Stress has manifested itself in a new way this year, stomach pain. I can’t eat unless I am in great spirits, so I haven’t been eating much. As of yesterday evening, I’ve lost 20lbs in 3 months. I like that I’ve lost the weight but I’m afraid that it will come right back when my spirits are back up to 100%. I’m trying to get on a better eating regimen so that doesn’t happen. As for stress, I’m taking Valerian (recommended by my great friend Gabby) to help smooth that over and get myself out with my great, awesome theatre buddies.
Theatre has also been a saving grace in the last month. I couldn’t believe I got the part to begin with but the friends and good times have really pulled me out of my funk and kept me out when I found out about Chris dating. The rehearsals are going great, I finally got into character within the last week and realized I’ve been missing it so much. The people are great and so understanding. I’ve got my core group there with Phil, Megan and Hannah, they pretty much rock.
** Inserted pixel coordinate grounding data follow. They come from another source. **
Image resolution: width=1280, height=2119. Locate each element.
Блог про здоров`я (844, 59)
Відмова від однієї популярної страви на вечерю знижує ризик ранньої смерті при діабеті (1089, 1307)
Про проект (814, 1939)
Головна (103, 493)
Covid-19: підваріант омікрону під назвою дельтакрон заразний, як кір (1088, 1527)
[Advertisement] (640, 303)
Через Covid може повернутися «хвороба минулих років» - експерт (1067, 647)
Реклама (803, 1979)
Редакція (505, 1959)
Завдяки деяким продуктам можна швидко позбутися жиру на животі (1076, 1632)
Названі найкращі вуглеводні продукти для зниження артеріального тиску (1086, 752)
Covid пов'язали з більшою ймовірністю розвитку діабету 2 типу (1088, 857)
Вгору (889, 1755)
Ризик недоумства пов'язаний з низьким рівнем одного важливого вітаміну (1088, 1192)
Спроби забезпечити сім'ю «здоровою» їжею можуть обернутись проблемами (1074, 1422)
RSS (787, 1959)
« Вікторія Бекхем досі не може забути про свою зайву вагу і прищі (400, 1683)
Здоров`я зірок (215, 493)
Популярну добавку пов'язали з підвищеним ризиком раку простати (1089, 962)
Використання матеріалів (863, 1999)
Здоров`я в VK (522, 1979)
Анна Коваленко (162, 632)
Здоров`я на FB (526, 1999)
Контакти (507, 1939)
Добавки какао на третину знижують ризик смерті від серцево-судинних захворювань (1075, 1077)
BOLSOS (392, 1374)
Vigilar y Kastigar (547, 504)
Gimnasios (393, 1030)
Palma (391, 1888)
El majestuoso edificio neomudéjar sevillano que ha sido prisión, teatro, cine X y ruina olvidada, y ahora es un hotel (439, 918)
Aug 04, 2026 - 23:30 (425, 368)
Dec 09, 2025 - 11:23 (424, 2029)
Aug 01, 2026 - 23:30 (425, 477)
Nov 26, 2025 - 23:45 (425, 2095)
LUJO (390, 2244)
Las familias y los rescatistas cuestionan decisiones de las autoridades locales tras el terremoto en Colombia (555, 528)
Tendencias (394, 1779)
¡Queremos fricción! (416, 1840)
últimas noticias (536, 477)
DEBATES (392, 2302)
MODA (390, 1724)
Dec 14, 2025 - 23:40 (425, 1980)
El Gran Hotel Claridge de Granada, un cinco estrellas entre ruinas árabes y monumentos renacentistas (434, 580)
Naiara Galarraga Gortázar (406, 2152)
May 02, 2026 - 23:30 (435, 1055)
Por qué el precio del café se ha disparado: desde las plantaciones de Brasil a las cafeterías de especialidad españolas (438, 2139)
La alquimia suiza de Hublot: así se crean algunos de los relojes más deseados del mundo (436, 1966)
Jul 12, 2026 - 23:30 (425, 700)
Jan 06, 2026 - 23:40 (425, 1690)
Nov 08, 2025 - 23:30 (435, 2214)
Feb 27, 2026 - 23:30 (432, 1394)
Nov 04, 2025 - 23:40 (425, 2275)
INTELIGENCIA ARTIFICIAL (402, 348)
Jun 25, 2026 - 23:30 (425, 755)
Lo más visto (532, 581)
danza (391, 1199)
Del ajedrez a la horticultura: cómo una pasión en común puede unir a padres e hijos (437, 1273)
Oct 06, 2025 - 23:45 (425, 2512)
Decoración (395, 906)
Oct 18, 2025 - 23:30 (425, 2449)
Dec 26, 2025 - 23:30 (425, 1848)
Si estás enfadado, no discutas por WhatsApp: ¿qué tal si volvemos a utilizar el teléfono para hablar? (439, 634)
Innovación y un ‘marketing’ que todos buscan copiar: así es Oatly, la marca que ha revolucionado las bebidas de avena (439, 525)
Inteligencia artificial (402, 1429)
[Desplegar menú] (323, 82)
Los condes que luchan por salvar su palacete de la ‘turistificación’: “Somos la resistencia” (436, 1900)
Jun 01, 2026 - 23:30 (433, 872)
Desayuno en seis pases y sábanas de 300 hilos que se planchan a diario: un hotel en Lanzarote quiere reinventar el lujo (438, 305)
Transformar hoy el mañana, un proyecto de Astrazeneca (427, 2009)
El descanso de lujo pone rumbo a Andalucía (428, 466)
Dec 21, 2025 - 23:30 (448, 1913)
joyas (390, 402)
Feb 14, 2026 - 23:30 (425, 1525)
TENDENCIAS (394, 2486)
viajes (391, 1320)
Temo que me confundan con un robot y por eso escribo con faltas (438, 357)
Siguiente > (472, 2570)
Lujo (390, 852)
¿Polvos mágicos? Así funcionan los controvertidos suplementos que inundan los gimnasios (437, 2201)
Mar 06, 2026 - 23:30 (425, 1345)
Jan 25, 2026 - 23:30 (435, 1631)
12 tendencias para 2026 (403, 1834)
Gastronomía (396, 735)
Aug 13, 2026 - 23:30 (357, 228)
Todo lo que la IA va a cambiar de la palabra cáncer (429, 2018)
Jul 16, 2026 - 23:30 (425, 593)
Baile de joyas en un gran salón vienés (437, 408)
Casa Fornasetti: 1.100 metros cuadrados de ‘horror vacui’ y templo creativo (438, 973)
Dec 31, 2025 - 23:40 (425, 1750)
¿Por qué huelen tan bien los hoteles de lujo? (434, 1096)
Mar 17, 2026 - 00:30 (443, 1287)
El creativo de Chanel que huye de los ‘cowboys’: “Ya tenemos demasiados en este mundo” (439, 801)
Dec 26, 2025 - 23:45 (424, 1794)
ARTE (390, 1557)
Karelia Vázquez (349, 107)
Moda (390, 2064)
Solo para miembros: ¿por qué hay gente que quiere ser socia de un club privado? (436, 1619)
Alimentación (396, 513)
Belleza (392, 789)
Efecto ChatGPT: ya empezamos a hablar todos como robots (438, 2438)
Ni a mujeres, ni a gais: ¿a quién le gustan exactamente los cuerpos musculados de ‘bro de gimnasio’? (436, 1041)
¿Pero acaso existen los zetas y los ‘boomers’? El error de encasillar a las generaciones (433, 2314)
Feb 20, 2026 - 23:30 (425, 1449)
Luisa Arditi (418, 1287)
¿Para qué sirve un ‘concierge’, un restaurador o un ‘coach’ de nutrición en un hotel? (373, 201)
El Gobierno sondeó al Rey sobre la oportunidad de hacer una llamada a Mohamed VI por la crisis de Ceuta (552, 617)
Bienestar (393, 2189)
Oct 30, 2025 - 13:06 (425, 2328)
As for the last few months, I’m not proud of how I’ve handled it but I feel like I’ve finally got myself together enough to be in this to help myself not fall back into old habits. I hope that eventually Chris and I could be friends, I feel it in my heart that we can be great friends and this isn’t something I should just throw away. I finally feel like I’m going to pull through this and be amazing, I also feel that one to the core so I am confident.
I decided with this along with my Mac I would document my journey over the next 2 months and beyond, it’s going to be a big one. Look out world!